Seymour: With hindsight now, why do you think they were trying to take you off the street and take you away?

Silverman: Personally? Without question, I only have one, is, absolutely to get me to record a video.

Seymour: And to record a video about what?

Silverman: Paul Haggis.

Seymour: She feared that she was going to be swallowed whole by the organization again and brought back in, and forced to publicly condemn you. What’s your reaction to that?

Paul Haggis: That she’s a very brave woman to speak out. So many people don’t feel they can speak. They don’t have a voice and they’re terrified. And Scientology can ruin you.

Seymour: Scientology was clearly specifically looking to target Paul Haggis and his relationships with women. One of the most effective tools at their disposal is their own files on current and former members containing written transcripts of their most personal confessions along with audio and video recordings, including those made by their biggest celebrities. What’s the longest you’ve spent in a room on the E-Meter holding the cans.

Haggis: Twelve hours.

Seymour: Twelve hours?

Haggis: Yeah.

Seymour: I’m guessing it never occurred to you that they would be willing and able to use that stuff against you.

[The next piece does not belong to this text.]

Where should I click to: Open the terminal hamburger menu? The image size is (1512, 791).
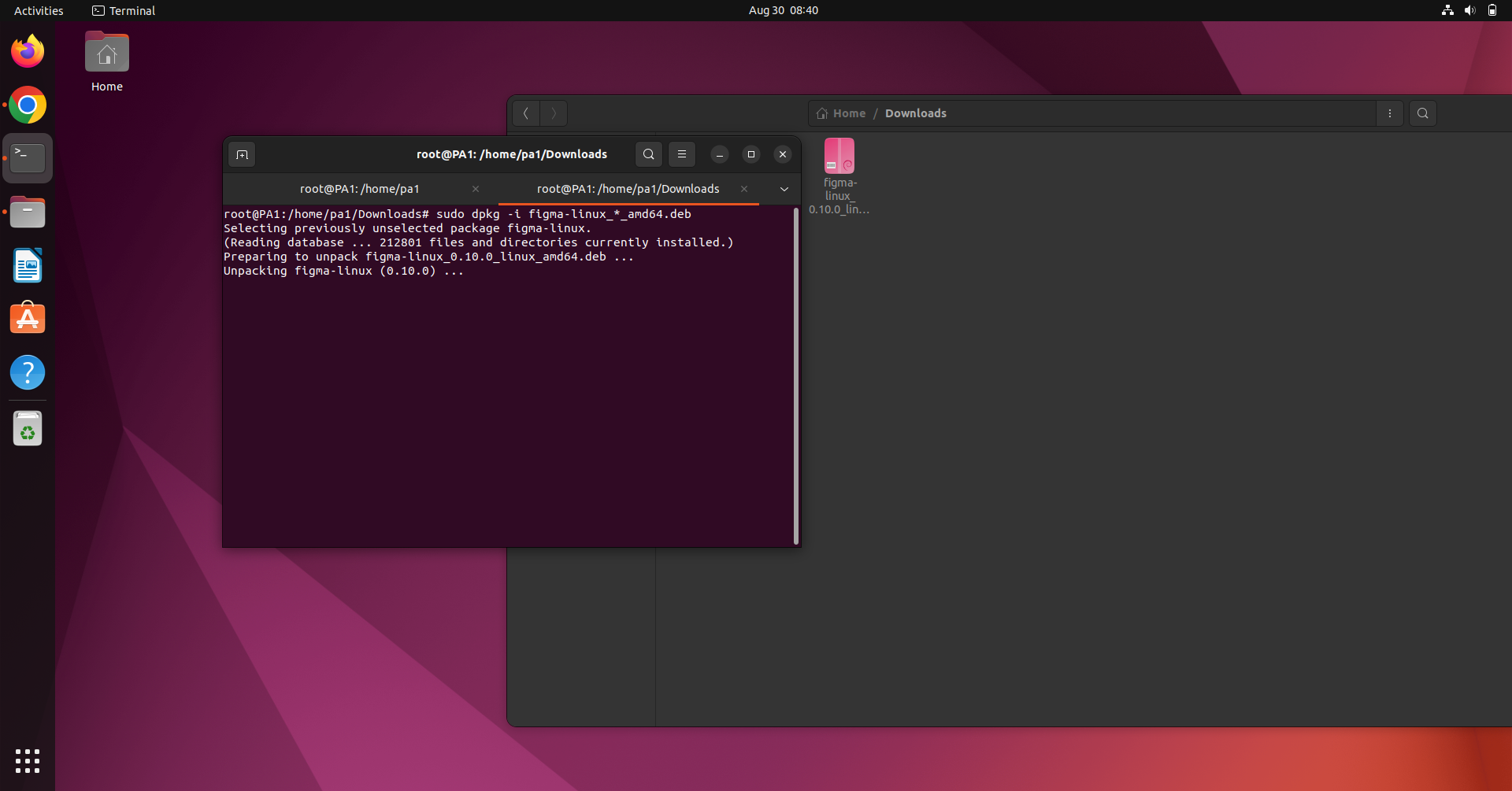(x=681, y=154)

Haggis: No, they say they won’t. They say it’s priest-penitent. Except, then they say well, unless you’re a suppressive person. But yes, there are many, many folders. I mean, they write down everything you say. Forget the video and audio recordings, they write down every word you say. I saw my folders at one point, they took up a wall, you know, they were probaby 20 high and 10 across.

Seymour: Wow.

Haggis: Oh yeah.

Seymour: Scientology denies it directed members to kidnap Tristan Silverman, or any involvement in any alleged plot against Paul Haggis. All statements can be read in full at our website.